Прошёл час. Два. Три. Женщины из Мюнхена не было. Успела всё сготовить, шикарно накрыть в гостиной. Одна скатерть чего стоила: белая, с жёлтыми кистями до пола. Расставила всё на ней. Обеденные приборы (три), бокалы, салаты. Оливьюшку даже успела сделать. Вода на маленьком газу для пельменей парит. А «женщины из Мюнхена» всё нет.
Наконец втащились в прихожую. Глеб с пузатым чемоданом на колёсиках, а женщина в обыкновенном сером плаще. С плоской сумкой через плечо. Ну, нужно познакомиться, наверное? Муж показывает на жену, как на витрину: моя Жанна. Познакомьтесь, пожалуйста. Женщина в светлых кудельках крепко пожимает руку: «Алёна». Скидывает плащ и сразу как дома идёт в гостиную…

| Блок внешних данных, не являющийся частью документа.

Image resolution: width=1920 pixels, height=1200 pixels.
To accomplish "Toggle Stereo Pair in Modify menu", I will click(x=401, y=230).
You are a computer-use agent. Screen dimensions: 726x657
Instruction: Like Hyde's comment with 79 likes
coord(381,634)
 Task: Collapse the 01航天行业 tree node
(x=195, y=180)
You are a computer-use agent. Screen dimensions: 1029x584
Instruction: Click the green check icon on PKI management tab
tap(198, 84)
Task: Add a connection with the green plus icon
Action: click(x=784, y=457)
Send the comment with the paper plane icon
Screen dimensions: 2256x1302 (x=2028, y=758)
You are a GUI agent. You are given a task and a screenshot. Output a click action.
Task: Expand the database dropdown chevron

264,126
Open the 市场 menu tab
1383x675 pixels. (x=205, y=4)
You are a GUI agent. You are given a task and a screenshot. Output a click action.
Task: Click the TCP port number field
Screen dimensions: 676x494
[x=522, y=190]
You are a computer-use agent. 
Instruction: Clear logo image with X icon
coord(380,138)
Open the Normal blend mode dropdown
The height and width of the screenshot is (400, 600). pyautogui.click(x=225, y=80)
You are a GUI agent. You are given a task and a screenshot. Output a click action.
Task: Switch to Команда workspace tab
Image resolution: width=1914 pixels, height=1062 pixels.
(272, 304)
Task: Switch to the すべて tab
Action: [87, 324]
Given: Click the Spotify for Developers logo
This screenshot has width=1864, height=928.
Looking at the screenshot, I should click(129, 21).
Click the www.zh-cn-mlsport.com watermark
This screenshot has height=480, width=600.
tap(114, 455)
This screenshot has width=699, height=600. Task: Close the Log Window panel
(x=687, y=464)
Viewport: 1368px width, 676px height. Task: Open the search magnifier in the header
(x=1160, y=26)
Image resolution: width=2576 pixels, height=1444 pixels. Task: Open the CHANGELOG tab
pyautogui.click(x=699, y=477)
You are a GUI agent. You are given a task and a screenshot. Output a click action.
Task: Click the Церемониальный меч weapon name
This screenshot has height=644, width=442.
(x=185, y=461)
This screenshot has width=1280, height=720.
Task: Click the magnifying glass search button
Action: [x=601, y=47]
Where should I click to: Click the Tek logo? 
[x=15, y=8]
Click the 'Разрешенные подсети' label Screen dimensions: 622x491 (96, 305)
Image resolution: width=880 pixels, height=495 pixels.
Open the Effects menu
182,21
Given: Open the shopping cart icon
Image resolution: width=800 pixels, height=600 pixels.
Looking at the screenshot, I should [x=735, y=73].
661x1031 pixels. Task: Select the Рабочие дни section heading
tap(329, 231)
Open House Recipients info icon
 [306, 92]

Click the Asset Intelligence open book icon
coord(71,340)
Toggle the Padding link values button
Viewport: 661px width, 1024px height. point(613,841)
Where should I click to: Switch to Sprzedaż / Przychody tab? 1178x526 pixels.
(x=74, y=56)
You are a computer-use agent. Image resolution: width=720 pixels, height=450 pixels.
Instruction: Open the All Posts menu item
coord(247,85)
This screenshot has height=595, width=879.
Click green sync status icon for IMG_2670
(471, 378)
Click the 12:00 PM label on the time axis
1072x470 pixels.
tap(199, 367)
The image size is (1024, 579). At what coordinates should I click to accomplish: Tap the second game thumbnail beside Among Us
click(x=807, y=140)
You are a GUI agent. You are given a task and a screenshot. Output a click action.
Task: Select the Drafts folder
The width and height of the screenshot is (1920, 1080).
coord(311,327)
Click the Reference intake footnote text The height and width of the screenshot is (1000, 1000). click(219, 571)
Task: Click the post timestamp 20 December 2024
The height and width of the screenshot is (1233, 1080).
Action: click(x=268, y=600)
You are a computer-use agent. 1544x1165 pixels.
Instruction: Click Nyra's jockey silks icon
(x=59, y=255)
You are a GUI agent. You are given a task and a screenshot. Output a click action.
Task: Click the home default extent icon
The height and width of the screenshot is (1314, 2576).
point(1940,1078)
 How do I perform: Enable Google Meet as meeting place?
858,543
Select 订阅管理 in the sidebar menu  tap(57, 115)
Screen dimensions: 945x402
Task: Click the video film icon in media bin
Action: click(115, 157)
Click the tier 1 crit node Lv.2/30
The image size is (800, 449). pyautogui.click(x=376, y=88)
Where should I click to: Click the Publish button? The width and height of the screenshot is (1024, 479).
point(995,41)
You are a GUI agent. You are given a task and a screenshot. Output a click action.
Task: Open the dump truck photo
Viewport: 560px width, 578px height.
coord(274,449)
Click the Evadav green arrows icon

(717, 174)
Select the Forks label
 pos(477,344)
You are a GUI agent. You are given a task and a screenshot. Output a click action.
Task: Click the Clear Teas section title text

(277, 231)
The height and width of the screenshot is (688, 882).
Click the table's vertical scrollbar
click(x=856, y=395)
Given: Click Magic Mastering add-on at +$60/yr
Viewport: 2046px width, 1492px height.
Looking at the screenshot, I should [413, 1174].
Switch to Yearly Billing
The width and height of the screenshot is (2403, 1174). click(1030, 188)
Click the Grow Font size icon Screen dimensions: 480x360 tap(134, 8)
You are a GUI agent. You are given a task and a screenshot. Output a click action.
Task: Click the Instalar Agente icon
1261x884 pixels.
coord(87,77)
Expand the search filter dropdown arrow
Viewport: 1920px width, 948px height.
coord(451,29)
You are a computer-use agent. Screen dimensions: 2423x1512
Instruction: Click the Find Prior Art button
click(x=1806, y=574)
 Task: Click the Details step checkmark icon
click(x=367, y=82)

И вот стоит теперь перед ящиком и только что не плачет…
Стало доходить. Приехавшая Алёна – это Алёнка. Из детства Глеба. Рассказывал однажды. Точно. Она. Вот тебе и «женщина из Мюнхена».
Сели за стол. Алёнка – как с голодного мыса – сразу стала налегать. Сперва на оливьюшку. А потом и на пельмени. Мотала в восхищении кудельками, нахваливала. Конечно, приятно было слышать. Но о чём говорили они – было понятно мало. О какой-то школе для одарённых. О педагогах её. О концертах. О каком-то Дитрихе. Они были точно одни за столом. Будто никого больше рядом не было. И это называется – культура. Иногда Яшумов всё же пояснял. На ухо: «Это она о бабушке, об Арине Михайловне». А Алёнка эта спросит что-нибудь у тебя, и тут же забудет. И только нахваливает: «Как замечательно вы готовите, Жанна! Глебка, тебе здорово повезло». И опять они о своём. Хоть вставай из-за стола и уходи. Чёрт бы вас побрал! Ладно, спасало то, что нужно было утаскивать посуду и приносить новую еду. Этой ненасытной Алёнке. И куда только лезет в такую? Тощая, почти без груди, попка в джинсах проваливается. Зато руки – ручищи. Загребущие. С длинными цепкими пальцами.
– Сыграй, Алёнка, – вдруг сказал Глеб. – Давно тебя не слышал.
Женщина подошла к ящику, локтем оперлась на верхнюю крышку и одним длинным указательным пальцем начала тыкать клавиши. Неуверенно, по одной. Вроде бы знакомая мелодия заспотыкалась:
– Чижик, пыжик, где ты был?.. На Фонтанке водку пил… Выпил рюмку, выпил две – закружилось в го-ло-ве…
И это всё? И это большой музыкант? Повернулась даже к мужу: А?
Алёнка подмигнула Глебу и села на вертящийся стульчик. И началось что-то непонятное. Сначала вместе с её пальцами как бы бегали по клавишам только два чижика-пыжика. Только два пыжика хлопали рюмки. Потом к ним прибавился третий. Который хлопал рюмки в стороне. Тихо, тайно. Как алкаш. Дальше уже четыре чижика-пыжика разбегались по всей клавиатуре. Или вдруг неслись то в одну сторону, то в другую. «Браво! Браво, Алёнка!» – подстёгивал Глеб. И музыкантша вдруг пошла лупить клавиши всеми десятью своими чижиками. Да так, что ящик загудел! Это было какое-то чудо. Просто башку сносило. Тут впору самой пуститься в пляс и начать хлопать рюмки. С её чижиками-пыжиками. Да-а. Вот так женщина из Мюнхена, вот так Алёнка.
И, главное, как ни в чём не бывало садится обратно к столу, берёт банан с раскрытыми лепестками и скусывает макушку. И говорит: «Фа диез всё так же секундит». «Сделаю, сделаю!» – целует ей руки Глеб, тоже со снесённой башкой: – Спасибо, спасибо!».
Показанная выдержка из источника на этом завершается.